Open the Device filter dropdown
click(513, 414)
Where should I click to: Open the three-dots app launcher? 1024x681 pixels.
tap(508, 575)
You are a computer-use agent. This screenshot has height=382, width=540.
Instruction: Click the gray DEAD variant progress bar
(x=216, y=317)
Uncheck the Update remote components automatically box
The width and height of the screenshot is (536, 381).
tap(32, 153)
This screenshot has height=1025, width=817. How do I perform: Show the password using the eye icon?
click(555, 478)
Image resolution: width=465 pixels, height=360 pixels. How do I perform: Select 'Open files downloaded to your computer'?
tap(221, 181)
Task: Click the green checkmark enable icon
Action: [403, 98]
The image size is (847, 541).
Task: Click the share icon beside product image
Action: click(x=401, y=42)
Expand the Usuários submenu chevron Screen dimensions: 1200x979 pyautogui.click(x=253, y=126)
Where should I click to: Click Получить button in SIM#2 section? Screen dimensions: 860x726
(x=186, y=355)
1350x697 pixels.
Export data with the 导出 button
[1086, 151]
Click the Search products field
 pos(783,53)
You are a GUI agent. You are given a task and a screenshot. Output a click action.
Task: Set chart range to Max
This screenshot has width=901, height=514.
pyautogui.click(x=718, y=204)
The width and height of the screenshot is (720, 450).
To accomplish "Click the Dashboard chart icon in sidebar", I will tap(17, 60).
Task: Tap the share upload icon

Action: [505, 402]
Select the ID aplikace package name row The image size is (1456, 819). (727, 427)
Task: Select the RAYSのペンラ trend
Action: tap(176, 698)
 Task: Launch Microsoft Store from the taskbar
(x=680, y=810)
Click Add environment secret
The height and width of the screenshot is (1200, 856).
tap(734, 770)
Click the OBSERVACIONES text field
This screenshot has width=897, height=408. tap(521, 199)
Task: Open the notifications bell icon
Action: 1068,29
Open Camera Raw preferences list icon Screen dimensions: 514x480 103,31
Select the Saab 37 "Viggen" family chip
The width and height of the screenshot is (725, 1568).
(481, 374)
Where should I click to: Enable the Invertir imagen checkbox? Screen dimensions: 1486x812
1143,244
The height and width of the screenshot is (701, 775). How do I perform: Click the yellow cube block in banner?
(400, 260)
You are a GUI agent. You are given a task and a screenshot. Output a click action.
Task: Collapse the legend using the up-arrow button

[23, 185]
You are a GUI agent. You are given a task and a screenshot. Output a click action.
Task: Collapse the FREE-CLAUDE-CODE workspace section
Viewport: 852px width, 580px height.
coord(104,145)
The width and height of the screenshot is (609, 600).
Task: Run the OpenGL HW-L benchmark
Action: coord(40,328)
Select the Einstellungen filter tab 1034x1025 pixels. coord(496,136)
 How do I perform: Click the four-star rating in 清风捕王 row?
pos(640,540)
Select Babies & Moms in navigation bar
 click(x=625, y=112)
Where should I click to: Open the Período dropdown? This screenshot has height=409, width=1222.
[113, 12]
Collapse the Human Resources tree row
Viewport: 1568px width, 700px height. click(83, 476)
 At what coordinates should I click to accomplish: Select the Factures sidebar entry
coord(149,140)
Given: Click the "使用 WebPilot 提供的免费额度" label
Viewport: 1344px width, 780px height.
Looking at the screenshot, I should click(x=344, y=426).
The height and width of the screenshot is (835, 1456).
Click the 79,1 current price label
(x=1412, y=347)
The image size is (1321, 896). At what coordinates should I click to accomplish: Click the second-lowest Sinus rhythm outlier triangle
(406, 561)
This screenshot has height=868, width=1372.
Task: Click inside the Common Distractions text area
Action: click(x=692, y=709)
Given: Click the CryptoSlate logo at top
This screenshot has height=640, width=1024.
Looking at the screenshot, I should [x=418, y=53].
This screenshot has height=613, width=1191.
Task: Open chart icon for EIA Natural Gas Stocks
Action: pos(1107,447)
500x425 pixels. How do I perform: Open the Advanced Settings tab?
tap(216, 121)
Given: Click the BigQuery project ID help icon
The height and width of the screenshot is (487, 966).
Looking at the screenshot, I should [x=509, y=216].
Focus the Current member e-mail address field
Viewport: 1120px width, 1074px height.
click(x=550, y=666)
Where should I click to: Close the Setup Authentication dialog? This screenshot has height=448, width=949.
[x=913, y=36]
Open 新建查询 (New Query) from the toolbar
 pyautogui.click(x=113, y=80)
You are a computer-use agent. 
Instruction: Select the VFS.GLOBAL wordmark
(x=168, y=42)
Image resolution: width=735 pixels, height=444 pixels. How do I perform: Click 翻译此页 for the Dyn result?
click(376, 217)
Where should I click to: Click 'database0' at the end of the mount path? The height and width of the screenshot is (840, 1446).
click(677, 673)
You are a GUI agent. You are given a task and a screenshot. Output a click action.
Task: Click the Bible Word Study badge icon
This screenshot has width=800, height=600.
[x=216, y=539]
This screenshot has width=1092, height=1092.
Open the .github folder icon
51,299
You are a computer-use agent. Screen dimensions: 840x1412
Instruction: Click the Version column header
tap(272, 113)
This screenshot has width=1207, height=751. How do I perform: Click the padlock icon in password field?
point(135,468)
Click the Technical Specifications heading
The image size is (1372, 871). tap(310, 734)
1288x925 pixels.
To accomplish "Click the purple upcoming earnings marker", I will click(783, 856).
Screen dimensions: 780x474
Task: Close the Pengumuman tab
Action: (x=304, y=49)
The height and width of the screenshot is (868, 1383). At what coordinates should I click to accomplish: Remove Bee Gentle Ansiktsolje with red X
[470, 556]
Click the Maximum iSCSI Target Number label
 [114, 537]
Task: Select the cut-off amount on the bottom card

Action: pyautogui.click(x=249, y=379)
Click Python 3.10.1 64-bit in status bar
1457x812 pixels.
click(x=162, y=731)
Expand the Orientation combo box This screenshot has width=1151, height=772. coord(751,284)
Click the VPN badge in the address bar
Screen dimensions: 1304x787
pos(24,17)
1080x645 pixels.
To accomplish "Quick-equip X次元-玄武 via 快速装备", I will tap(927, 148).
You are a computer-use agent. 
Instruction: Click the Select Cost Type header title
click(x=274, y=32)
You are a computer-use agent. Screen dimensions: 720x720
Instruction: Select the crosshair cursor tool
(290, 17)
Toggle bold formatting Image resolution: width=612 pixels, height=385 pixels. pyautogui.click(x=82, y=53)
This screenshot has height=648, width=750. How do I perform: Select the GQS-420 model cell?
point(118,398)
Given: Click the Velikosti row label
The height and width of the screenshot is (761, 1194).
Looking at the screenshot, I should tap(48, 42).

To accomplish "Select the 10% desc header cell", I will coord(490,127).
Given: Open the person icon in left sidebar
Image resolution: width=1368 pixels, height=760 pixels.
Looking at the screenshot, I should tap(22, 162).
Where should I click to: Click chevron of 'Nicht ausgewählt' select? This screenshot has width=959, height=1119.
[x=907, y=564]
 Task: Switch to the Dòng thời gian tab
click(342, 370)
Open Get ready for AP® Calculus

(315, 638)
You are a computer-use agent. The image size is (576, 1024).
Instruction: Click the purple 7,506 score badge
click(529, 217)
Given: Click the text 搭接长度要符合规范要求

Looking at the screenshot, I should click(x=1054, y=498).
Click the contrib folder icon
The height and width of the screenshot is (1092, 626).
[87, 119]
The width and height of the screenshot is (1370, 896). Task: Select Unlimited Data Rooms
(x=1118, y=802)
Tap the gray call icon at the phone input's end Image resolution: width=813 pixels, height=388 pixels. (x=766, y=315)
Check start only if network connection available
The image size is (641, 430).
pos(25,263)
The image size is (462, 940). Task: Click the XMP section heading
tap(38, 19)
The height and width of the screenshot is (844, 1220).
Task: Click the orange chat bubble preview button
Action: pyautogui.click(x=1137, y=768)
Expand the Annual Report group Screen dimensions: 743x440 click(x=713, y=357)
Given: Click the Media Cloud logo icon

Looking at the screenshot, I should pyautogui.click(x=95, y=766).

_ _ _ _

→ **Assignment**:
Could you return all of the entries exactly as they stand?

→ **Expected output**:
Open the Device filter dropdown
click(513, 414)
Where should I click to: Open the three-dots app launcher? 1024x681 pixels.
tap(508, 575)
You are a computer-use agent. This screenshot has height=382, width=540.
Instruction: Click the gray DEAD variant progress bar
(x=216, y=317)
Uncheck the Update remote components automatically box
The width and height of the screenshot is (536, 381).
tap(32, 153)
This screenshot has height=1025, width=817. How do I perform: Show the password using the eye icon?
click(555, 478)
Image resolution: width=465 pixels, height=360 pixels. How do I perform: Select 'Open files downloaded to your computer'?
tap(221, 181)
Task: Click the green checkmark enable icon
Action: [403, 98]
The image size is (847, 541).
Task: Click the share icon beside product image
Action: click(x=401, y=42)
Expand the Usuários submenu chevron Screen dimensions: 1200x979 pyautogui.click(x=253, y=126)
Where should I click to: Click Получить button in SIM#2 section? Screen dimensions: 860x726
(x=186, y=355)
1350x697 pixels.
Export data with the 导出 button
[1086, 151]
Click the Search products field
 pos(783,53)
You are a GUI agent. You are given a task and a screenshot. Output a click action.
Task: Set chart range to Max
This screenshot has width=901, height=514.
pyautogui.click(x=718, y=204)
The width and height of the screenshot is (720, 450).
To accomplish "Click the Dashboard chart icon in sidebar", I will tap(17, 60).
Task: Tap the share upload icon

Action: [505, 402]
Select the ID aplikace package name row The image size is (1456, 819). (727, 427)
Task: Select the RAYSのペンラ trend
Action: tap(176, 698)
 Task: Launch Microsoft Store from the taskbar
(x=680, y=810)
Click Add environment secret
The height and width of the screenshot is (1200, 856).
tap(734, 770)
Click the OBSERVACIONES text field
This screenshot has width=897, height=408. tap(521, 199)
Task: Open the notifications bell icon
Action: 1068,29
Open Camera Raw preferences list icon Screen dimensions: 514x480 103,31
Select the Saab 37 "Viggen" family chip
The width and height of the screenshot is (725, 1568).
(481, 374)
Where should I click to: Enable the Invertir imagen checkbox? Screen dimensions: 1486x812
1143,244
The height and width of the screenshot is (701, 775). How do I perform: Click the yellow cube block in banner?
(400, 260)
You are a GUI agent. You are given a task and a screenshot. Output a click action.
Task: Collapse the legend using the up-arrow button

[23, 185]
You are a GUI agent. You are given a task and a screenshot. Output a click action.
Task: Collapse the FREE-CLAUDE-CODE workspace section
Viewport: 852px width, 580px height.
coord(104,145)
The width and height of the screenshot is (609, 600).
Task: Run the OpenGL HW-L benchmark
Action: coord(40,328)
Select the Einstellungen filter tab 1034x1025 pixels. coord(496,136)
 How do I perform: Click the four-star rating in 清风捕王 row?
pos(640,540)
Select Babies & Moms in navigation bar
 click(x=625, y=112)
Where should I click to: Open the Período dropdown? This screenshot has height=409, width=1222.
[113, 12]
Collapse the Human Resources tree row
Viewport: 1568px width, 700px height. click(83, 476)
 At what coordinates should I click to accomplish: Select the Factures sidebar entry
coord(149,140)
Given: Click the "使用 WebPilot 提供的免费额度" label
Viewport: 1344px width, 780px height.
Looking at the screenshot, I should click(x=344, y=426).
The height and width of the screenshot is (835, 1456).
Click the 79,1 current price label
(x=1412, y=347)
The image size is (1321, 896). At what coordinates should I click to accomplish: Click the second-lowest Sinus rhythm outlier triangle
(406, 561)
This screenshot has height=868, width=1372.
Task: Click inside the Common Distractions text area
Action: click(x=692, y=709)
Given: Click the CryptoSlate logo at top
This screenshot has height=640, width=1024.
Looking at the screenshot, I should [x=418, y=53].
This screenshot has height=613, width=1191.
Task: Open chart icon for EIA Natural Gas Stocks
Action: pos(1107,447)
500x425 pixels. How do I perform: Open the Advanced Settings tab?
tap(216, 121)
Given: Click the BigQuery project ID help icon
The height and width of the screenshot is (487, 966).
Looking at the screenshot, I should [x=509, y=216].
Focus the Current member e-mail address field
Viewport: 1120px width, 1074px height.
click(x=550, y=666)
Where should I click to: Close the Setup Authentication dialog? This screenshot has height=448, width=949.
[x=913, y=36]
Open 新建查询 (New Query) from the toolbar
 pyautogui.click(x=113, y=80)
You are a computer-use agent. 
Instruction: Select the VFS.GLOBAL wordmark
(x=168, y=42)
Image resolution: width=735 pixels, height=444 pixels. How do I perform: Click 翻译此页 for the Dyn result?
click(376, 217)
Where should I click to: Click 'database0' at the end of the mount path? The height and width of the screenshot is (840, 1446).
click(677, 673)
You are a GUI agent. You are given a task and a screenshot. Output a click action.
Task: Click the Bible Word Study badge icon
This screenshot has width=800, height=600.
[x=216, y=539]
This screenshot has width=1092, height=1092.
Open the .github folder icon
51,299
You are a computer-use agent. Screen dimensions: 840x1412
Instruction: Click the Version column header
tap(272, 113)
This screenshot has width=1207, height=751. How do I perform: Click the padlock icon in password field?
point(135,468)
Click the Technical Specifications heading
The image size is (1372, 871). tap(310, 734)
1288x925 pixels.
To accomplish "Click the purple upcoming earnings marker", I will click(783, 856).
Screen dimensions: 780x474
Task: Close the Pengumuman tab
Action: (x=304, y=49)
The height and width of the screenshot is (868, 1383). At what coordinates should I click to accomplish: Remove Bee Gentle Ansiktsolje with red X
[470, 556]
Click the Maximum iSCSI Target Number label
 [114, 537]
Task: Select the cut-off amount on the bottom card

Action: pyautogui.click(x=249, y=379)
Click Python 3.10.1 64-bit in status bar
1457x812 pixels.
click(x=162, y=731)
Expand the Orientation combo box This screenshot has width=1151, height=772. coord(751,284)
Click the VPN badge in the address bar
Screen dimensions: 1304x787
pos(24,17)
1080x645 pixels.
To accomplish "Quick-equip X次元-玄武 via 快速装备", I will tap(927, 148).
You are a computer-use agent. 
Instruction: Click the Select Cost Type header title
click(x=274, y=32)
You are a computer-use agent. Screen dimensions: 720x720
Instruction: Select the crosshair cursor tool
(290, 17)
Toggle bold formatting Image resolution: width=612 pixels, height=385 pixels. pyautogui.click(x=82, y=53)
This screenshot has height=648, width=750. How do I perform: Select the GQS-420 model cell?
point(118,398)
Given: Click the Velikosti row label
The height and width of the screenshot is (761, 1194).
Looking at the screenshot, I should tap(48, 42).

To accomplish "Select the 10% desc header cell", I will coord(490,127).
Given: Open the person icon in left sidebar
Image resolution: width=1368 pixels, height=760 pixels.
Looking at the screenshot, I should tap(22, 162).
Where should I click to: Click chevron of 'Nicht ausgewählt' select? This screenshot has width=959, height=1119.
[x=907, y=564]
 Task: Switch to the Dòng thời gian tab
click(342, 370)
Open Get ready for AP® Calculus

(315, 638)
You are a computer-use agent. The image size is (576, 1024).
Instruction: Click the purple 7,506 score badge
click(529, 217)
Given: Click the text 搭接长度要符合规范要求

Looking at the screenshot, I should click(x=1054, y=498).
Click the contrib folder icon
The height and width of the screenshot is (1092, 626).
[87, 119]
The width and height of the screenshot is (1370, 896). Task: Select Unlimited Data Rooms
(x=1118, y=802)
Tap the gray call icon at the phone input's end Image resolution: width=813 pixels, height=388 pixels. (x=766, y=315)
Check start only if network connection available
The image size is (641, 430).
pos(25,263)
The image size is (462, 940). Task: Click the XMP section heading
tap(38, 19)
The height and width of the screenshot is (844, 1220).
Task: Click the orange chat bubble preview button
Action: pyautogui.click(x=1137, y=768)
Expand the Annual Report group Screen dimensions: 743x440 click(x=713, y=357)
Given: Click the Media Cloud logo icon

Looking at the screenshot, I should pyautogui.click(x=95, y=766).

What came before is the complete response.